Specific autoantigens targeted in systemic autoimmunity undergo posttranslational modifications, such as cleavage, during cell death that could potentially enhance their immunogenicity. In light of the increasing interest in the immunologic consequences of defective clearance of apoptotic cells, we sought to determine whether autoantigens cleaved during apoptosis undergo an additional wave of proteolysis as apoptosis progresses to secondary necrosis in the absence of phagocytosis.


Apoptosis was induced in Jurkat cells with etoposide, anti-Fas antibody, or staurosporine (STS), and in HeLa cells with STS. Progression to secondary necrosis was assessed morphologically and quantified by trypan blue uptake. Autoantigen proteolysis during cell death was examined by immunoblotting of cell lysates using highly specific human autoantibodies as detecting probes.


Cells treated with the different apoptosis inducers underwent a rapid apoptosis that gradually progressed to secondary necrosis. During the initial apoptotic stages, several autoantigens, including poly(ADP-ribose) polymerase, topoisomerase I (or Scl-70), SSB/La, and U1-70 kd, were cleaved into their signature apoptotic fragments.
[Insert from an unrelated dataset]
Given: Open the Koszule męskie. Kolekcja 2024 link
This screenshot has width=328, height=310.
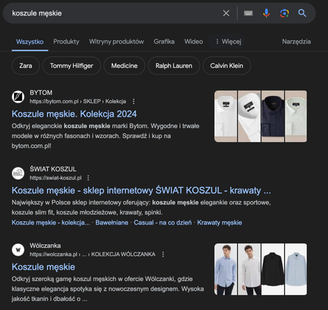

Progression of apoptosis to secondary necrosis was associated with additional proteolysis of these and other autoantigens in a caspase-independent manner. Some autoantigens (e.g., ribosomal RNP, Ku, and SSA/Ro) appeared to be resistant to proteolysis during cell death.


In the absence of phagocytosis, apoptotic cells may undergo secondary necrosis, a process associated with additional proteolytic degradation of specific autoantigens. Secondary necrosis may occur in vivo in autoimmune disorders associated with impaired clearance of apoptotic cells and serve as a source of modified forms of specific autoantigens that might stimulate autoantibody responses under proinflammatory conditions.